University of South Florida researchers found the Telephone Interview for Cognitive Status-Modified (TICS-M) of limited use as the sole instrument in screening for Alzheimer's disease or mild cognitive impairment. Although the researchers promoted a no-cost, telephone-based memory screening based on the TICS-M to the community, they improved screening efficiency by adding other instruments. They remain advocates, however, of screening procedures that can overcome the cost, transportation and confidentiality concerns that can be barriers to early medical evaluation of memory.
An interactive voice response (IVR) system from Healthcare Technology Systems was used for screening patients with dementia and, in another study, patients with generalized anxiety disorder. In the first study, 155 subjects were assessed by clinical interview and scores from the Clinical Dementia Rating (CDR) scale to serve as the criterion standard. A battery of neuropsychological tests were also administered by IVR with a standard touch-tone telephone.
The researchers reported that six of eight domains in the IVR testing correlated with CDR status and concluded that computer-automated telephone screening for early dementia is feasible. "Such systems could provide wide-scale, cost-effective screening, education, and referral services to patients and caregivers," they suggested.
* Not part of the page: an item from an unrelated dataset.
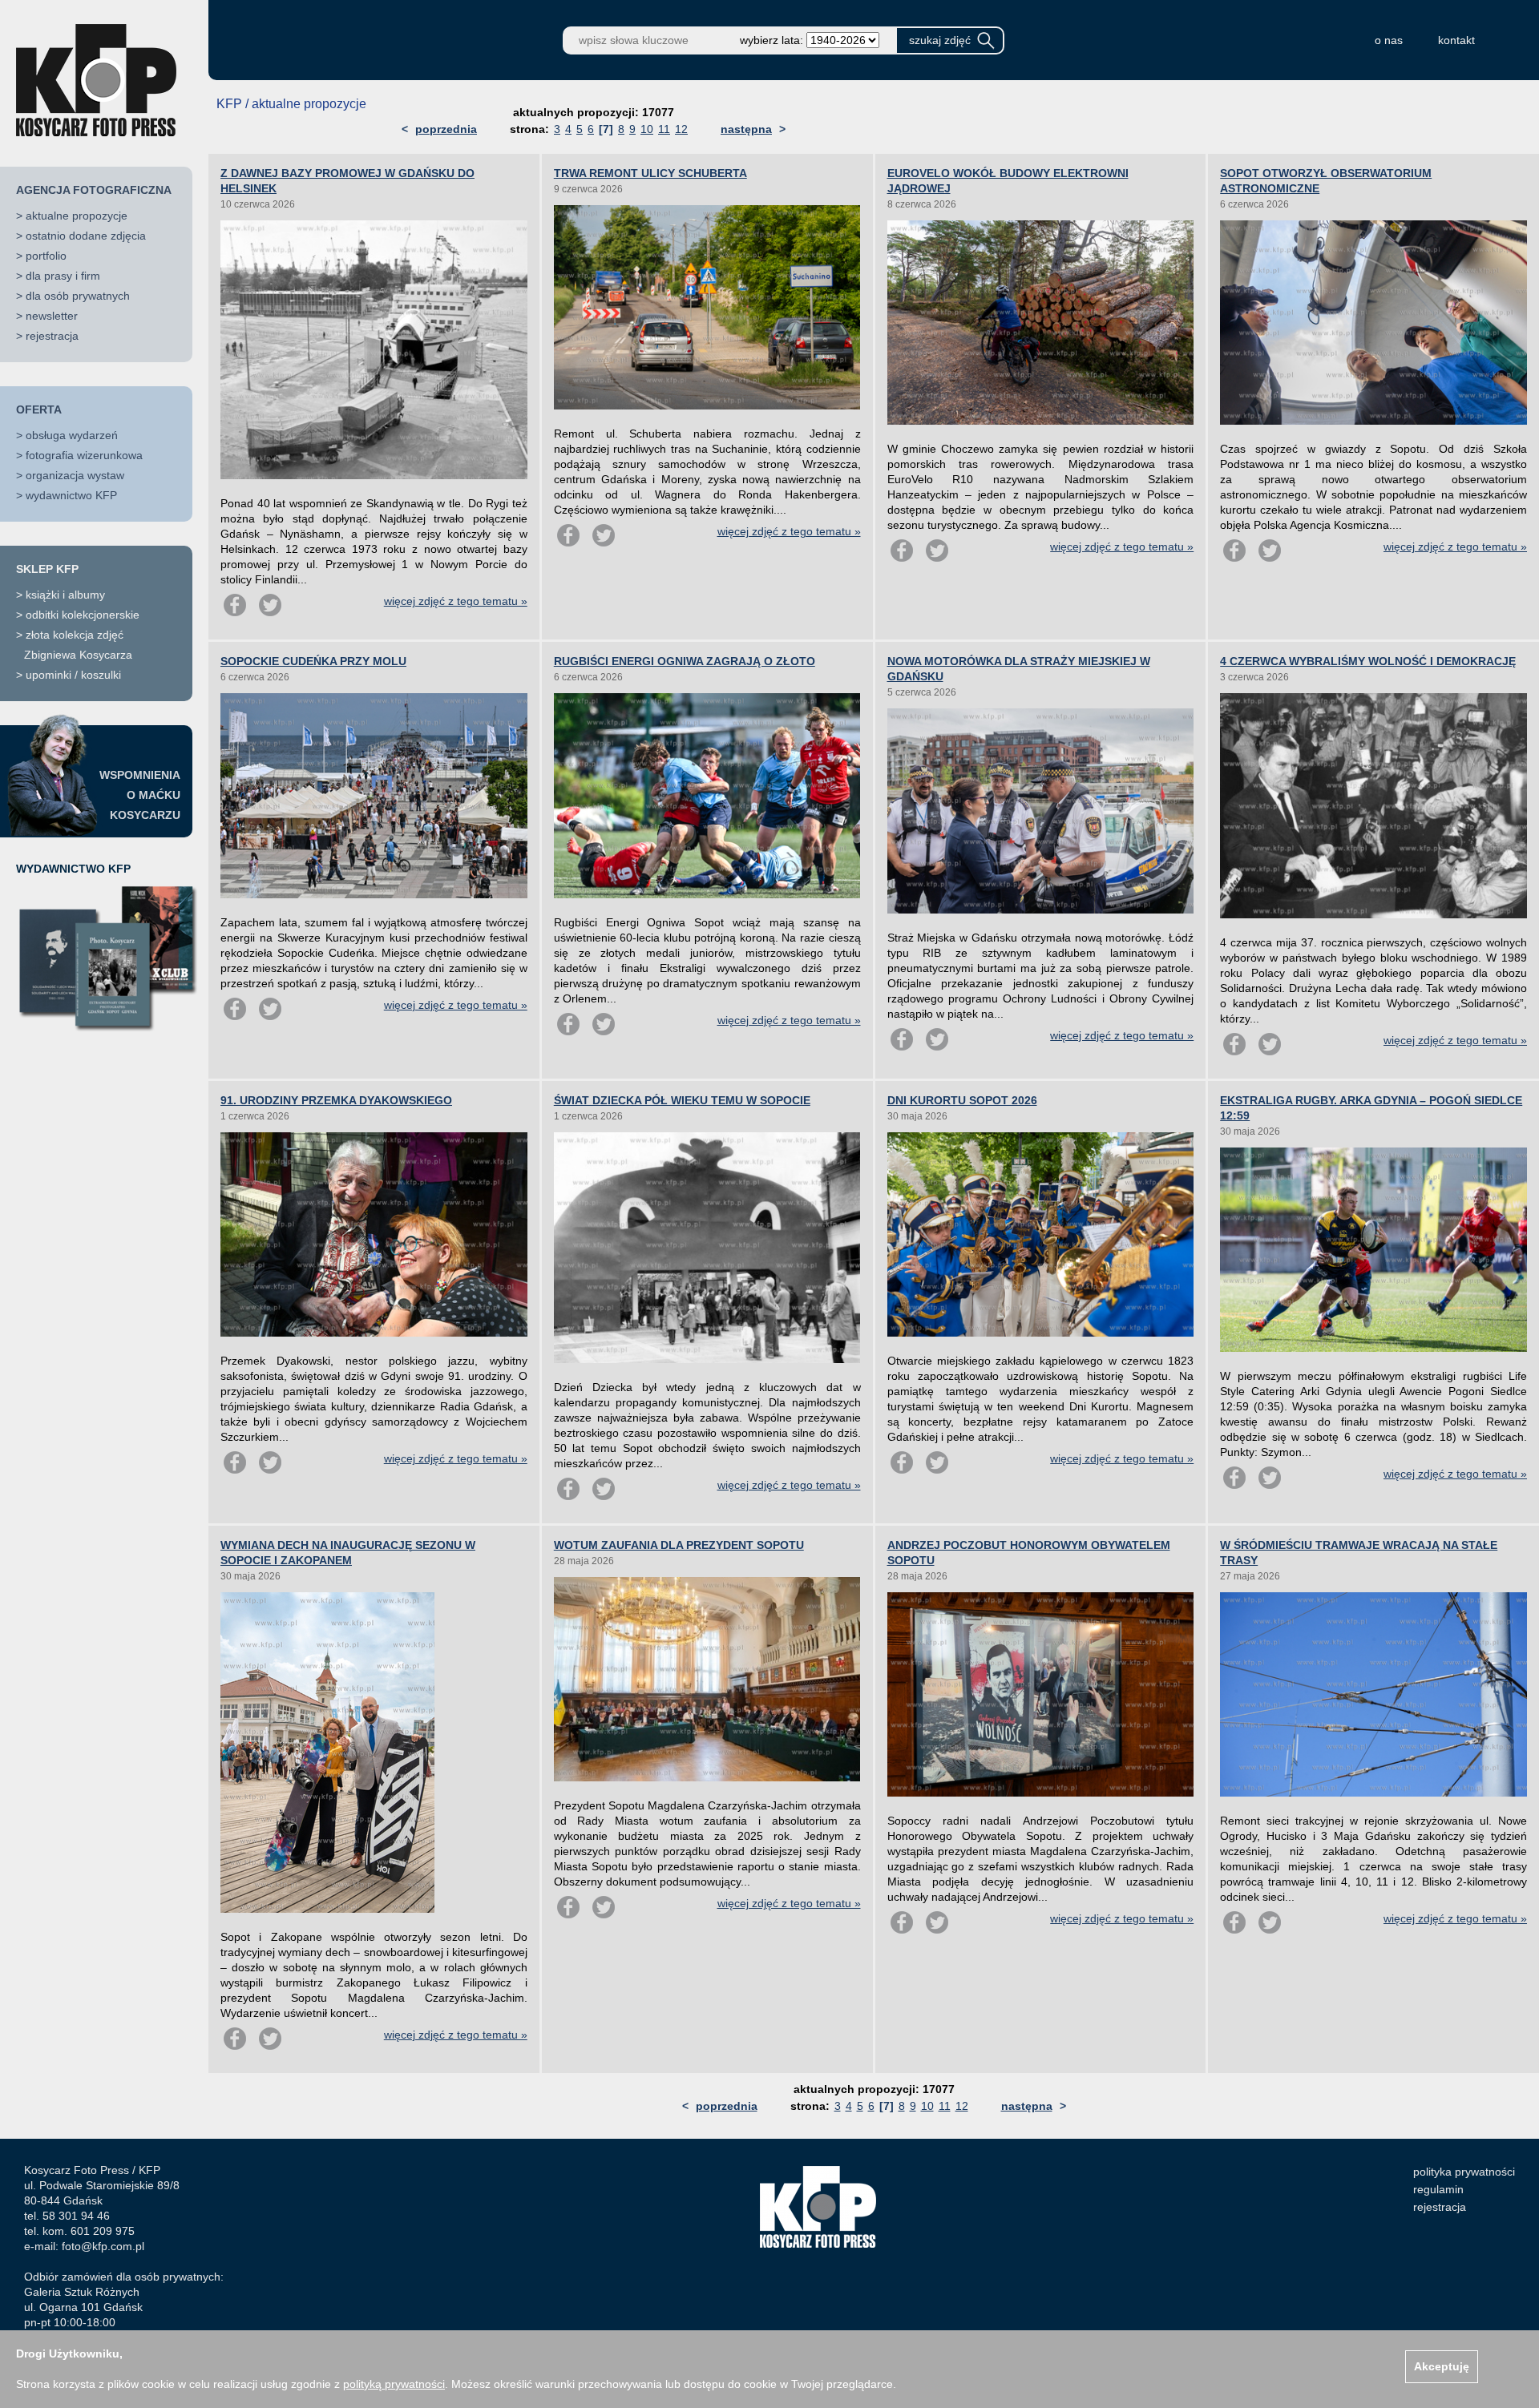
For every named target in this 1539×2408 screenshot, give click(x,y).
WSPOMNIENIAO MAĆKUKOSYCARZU (139, 794)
The second IVR study, assessing its utility in screening for anxiety, follows others that have shown discrepancies between the IVR patient self-report of anxiety symptoms and clinician ratings. Open-label data were obtained from an ongoing anxiety disorder clinical trial, and patients received the IVR version of the Hamilton Rating Scale for Anxiety (HAM-A) in addition to traditional measurements at screening, baseline and after an eight-week intervention phase. The IVR HAM-A scores were found to be significantly lower than clinician scores at screening and baseline but not after intervention.
Several reports examined the issue of patients with psychotic disorders providing informed consent to participate in clinical trials. Researchers at University of California, San Diego, compared an enhanced informed-consent presentation with slides to a standard written form. They found that, even in older patients with chronic psychotic disorders, "Understanding of protocols may be enhanced when educational interventions are utilized."
They further advocated that, rather than assume patients have limited capacity to make decisions about their participation, "procedures for improving patients' comprehension of informed consent should be actively sought."